Most organizations are a mix of doing and making, and all sell something, but the point is that depending on the market you are in and the type of product or service you have, you will have a different focus to your KM strategy. One of the main differences in KM strategies is the amount of attention placed on practice knowledge vs. product knowledge.

If an organization does things, its KM approach is all about the development and improvement of practice. The strategy would be to develop policies and procedures, develop communities of practice, and focus on operational excellence and continual practice improvement.

The same is true for the professional services sector and the oil and gas sector. In the case of the oil companies, selling the product requires little knowledge about oil (except for those few specialists concerned with selling crude oil to refineries), and the main focus for KM is on practice improvement. The KM framework involves communities of practice, best practices, practice owners, and practice improvement.

A typical product-based maker organization would be an aircraft or car manufacturer. They make things. Their KM approach is all about the development and improvement of product. They develop product guidelines for their engineers, their sales staff and their service staff. For example, Electronic Book of Knowledge would be a wonderful source to contain information about automobile components, Tech Clubs would be communities of practice.

In a maker organization, the experts are more likely to be experts on a product than on a practice area. With the more complex products, where design knowledge is critical, KM can become knowledge-based engineering, with design rationale embedded into CAD files and other design products.

If an organization is focused primarily on product learning, much of which learning is shared with the product manufacturer. For a product-based organization, the entire focus is on knowledge of product and product improvement.

The danger in KM comes when you try to impose a solution where it doesn’t apply. For example, imposing a maker KM solution onto a doer business, or an operational excellence KM solution onto an innovation business. This is why the best practice is to choose one area of focus for your KM strategy, and work with the parts of the business where that focus area is important.

Workforce demographics

Another factor that can influence your KM strategy is the demographic composition of your workforce. In a Western engineering-based organization, for example, the economy is static, and the population growth is stable. The workforce is largely made up of baby boomers. A large proportion of the workforce is over 50, with many staff approaching retirement. Within a company, very high levels of knowledge are dispersed around the organization, scattered around many teams and locations.
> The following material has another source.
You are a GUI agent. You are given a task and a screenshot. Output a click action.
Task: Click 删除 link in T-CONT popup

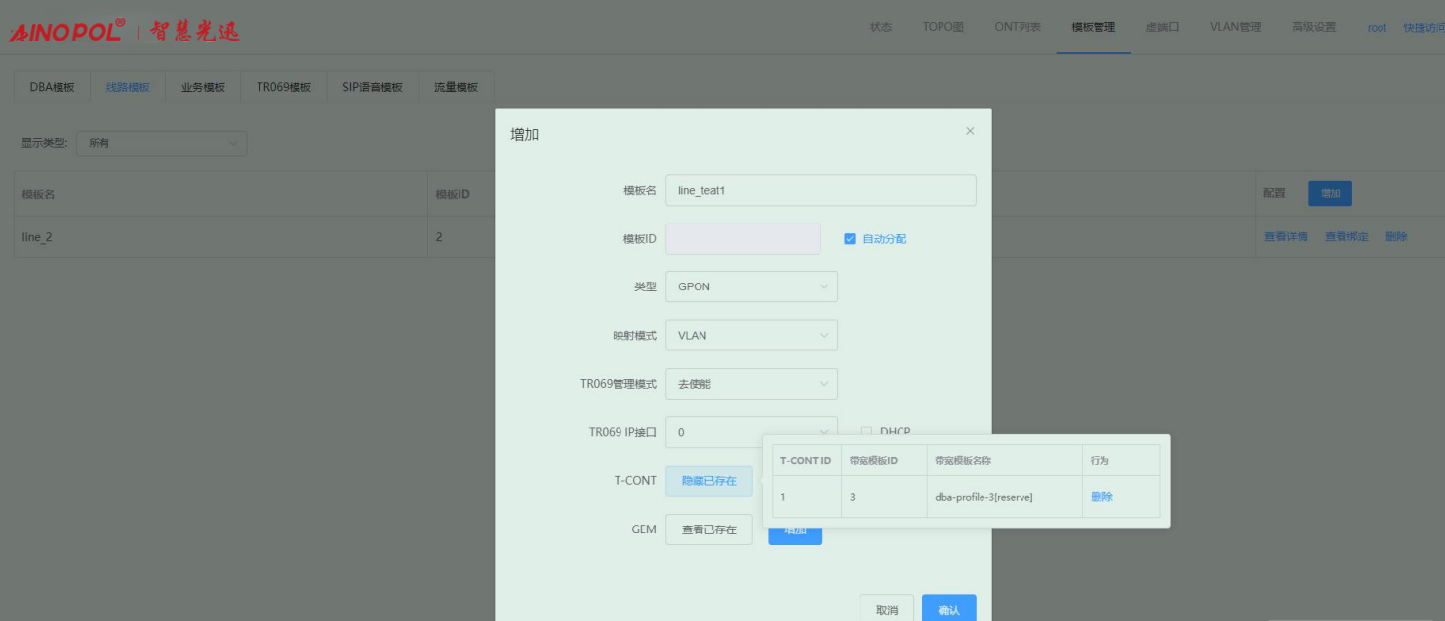click(x=1102, y=497)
Communities of practice are important in a situation like this, so that employees can ask each other for advice, and receive advice from anywhere. Experienced staff collaborate with each other to create new knowledge out of their shared expertise. The biggest risk to many in an engineering-based organizations is knowledge loss, as so many of the workforce will retire soon.
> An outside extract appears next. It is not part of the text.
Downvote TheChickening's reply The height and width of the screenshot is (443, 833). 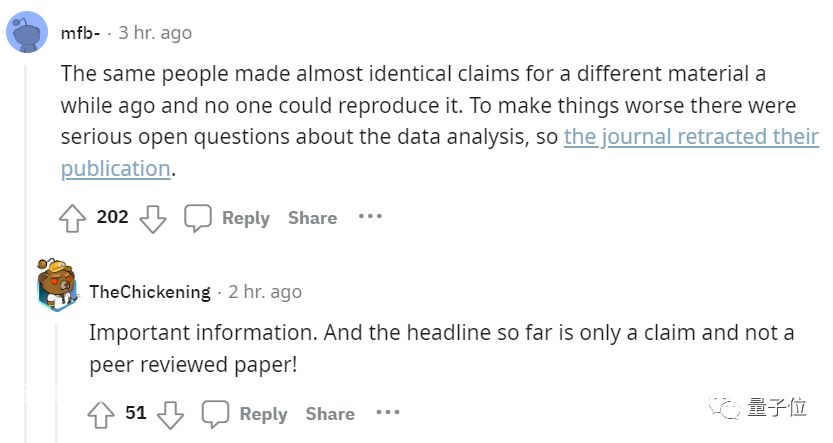pyautogui.click(x=171, y=415)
In a Far Eastern engineering-based organization, the economy is growing, the population is growing, there is a hunger for prosperity, and engineering is also a growth area. The workforce is predominantly young with many of them employed less than two years in the company. There are only very few real experts and a host of inexperienced staff. 

Experience is a rare commodity, and is centralized within the company, retained within the centers of excellence and the small expert groups. Here the issue is not collaboration, but rapid integration and enhanced training. The risk is not retention of knowledge, it is deployment of knowledge.

These two demographic profiles would lead you to take two different approaches to your KM strategy. It is possible to combine the demographic view with the focus areas described previously.

Create your KM strategy based on a combination of the four focus areas and the two demographic types, with the addition of another demographic type, a balanced workforce with a good spread of young and experienced staff.